Grundsätzlich hat die magnetische Anisotropie ihre Ursachen in zwei physikalischen Wechselwirkungen:
Die Kristallanisotropie wird durch mechanische Spannungen beeinflusst, sog. inverse Magnetostriktion.
Insbesondere spielt die Spin-Bahn-Kopplung bei der magnetokristallinen Anisotropie eine Rolle, was wegen deren geringer Größe im Vergleich etwa zur Austauschwechselwirkung Schwierigkeiten für die theoretische Ableitung der Anisotropie aus Modellen birgt.[2]
Herausragende Bedeutung hat die Erforschung der magnetischen Anisotropie in der Entwicklung neuer Festplatten. Immer schnellere Zugriffszeiten und insbesondere immer höhere Speicherdichten werden in näherer Zukunft an das sogenannte paramagnetische Limit (siehe dazu Mooresches Gesetz) führen.

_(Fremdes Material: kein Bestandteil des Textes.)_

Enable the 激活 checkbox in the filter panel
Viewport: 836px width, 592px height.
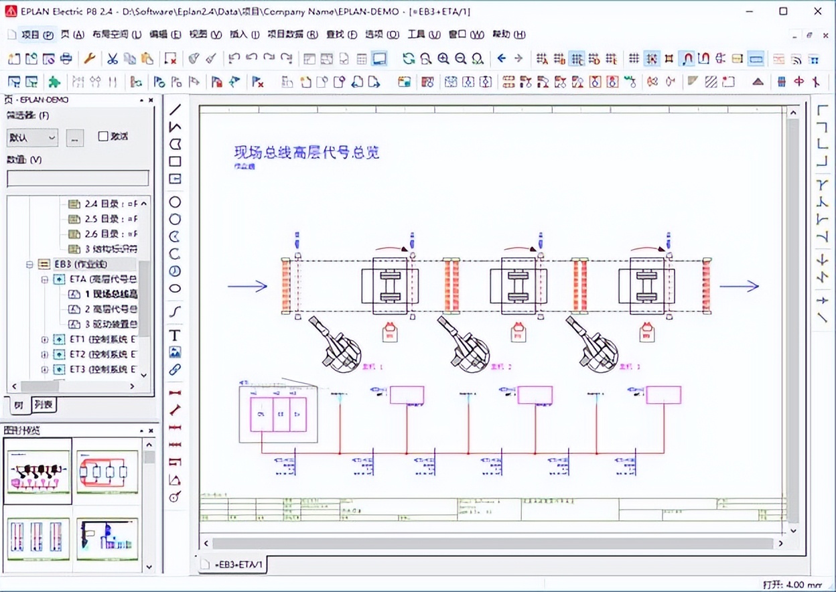coord(104,137)
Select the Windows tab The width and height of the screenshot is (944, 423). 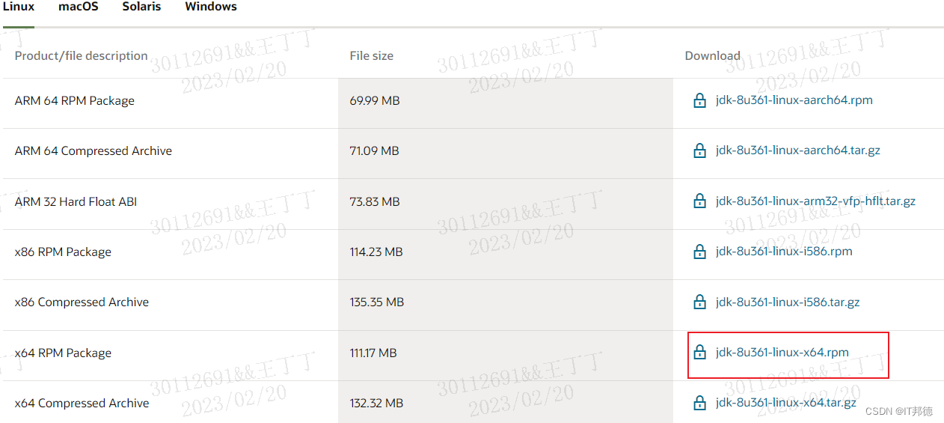211,7
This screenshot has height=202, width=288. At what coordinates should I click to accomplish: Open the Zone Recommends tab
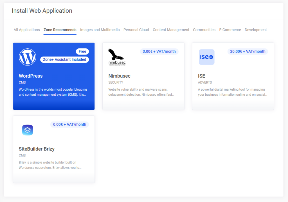[60, 30]
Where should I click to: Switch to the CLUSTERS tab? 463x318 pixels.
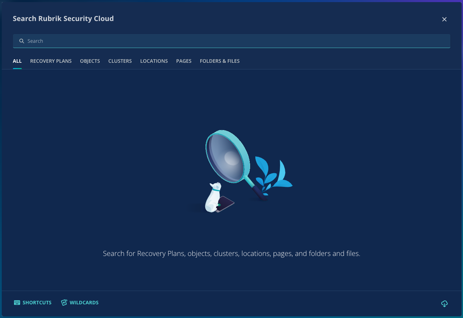pyautogui.click(x=120, y=61)
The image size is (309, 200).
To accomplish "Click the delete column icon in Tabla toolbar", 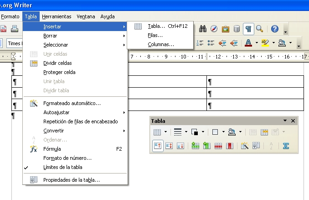I will coord(229,146).
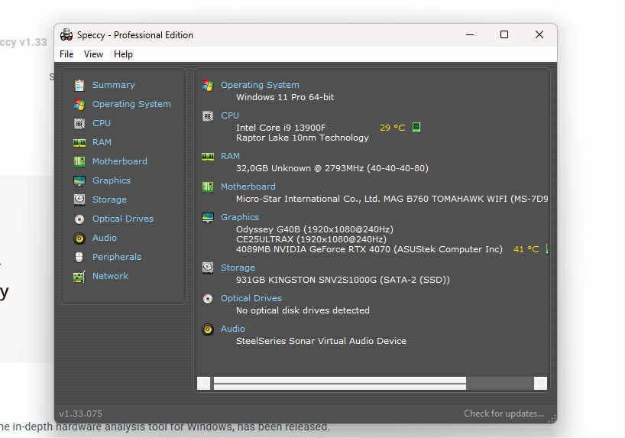Viewport: 625px width, 438px height.
Task: Click the horizontal scrollbar right arrow
Action: click(x=540, y=384)
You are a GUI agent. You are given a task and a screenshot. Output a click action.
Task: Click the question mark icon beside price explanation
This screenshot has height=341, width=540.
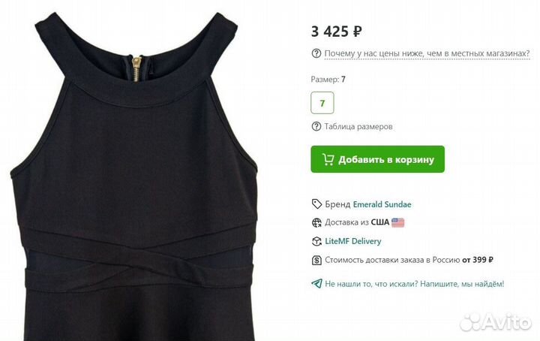point(317,53)
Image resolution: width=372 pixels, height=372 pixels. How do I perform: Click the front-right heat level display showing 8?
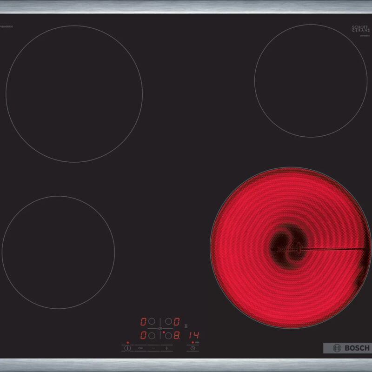pyautogui.click(x=177, y=335)
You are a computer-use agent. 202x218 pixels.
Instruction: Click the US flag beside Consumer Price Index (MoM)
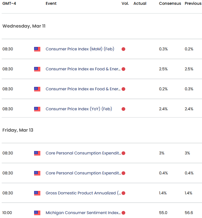(37, 49)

Die magnetische Anisotropie kann beispielsweise gezielt dazu eingesetzt werden, um die Stabilität der Bits zu erhöhen (eine Überwindungsenergie, wie sie bei der Anisotropie vorhanden ist, bewirkt immer eine gewisse Stabilität des Systems), die sich bei kleiner werdenden Dimensionen gegenseitig beeinflussen können; Letzteres hätte unerwünschte Informationsverluste zur Folge.
Besonders interessant ist in diesem Zusammenhang die magnetische Dünnschichttechnologie.
Die positive magnetoelastische Anisotropie von Eisen wird genutzt, um oberflächennahe Eigenspannungszustände in Eisenwerkstoffen und Stahlteilen mit dem Barkhausenrauschen aufzufinden.[3]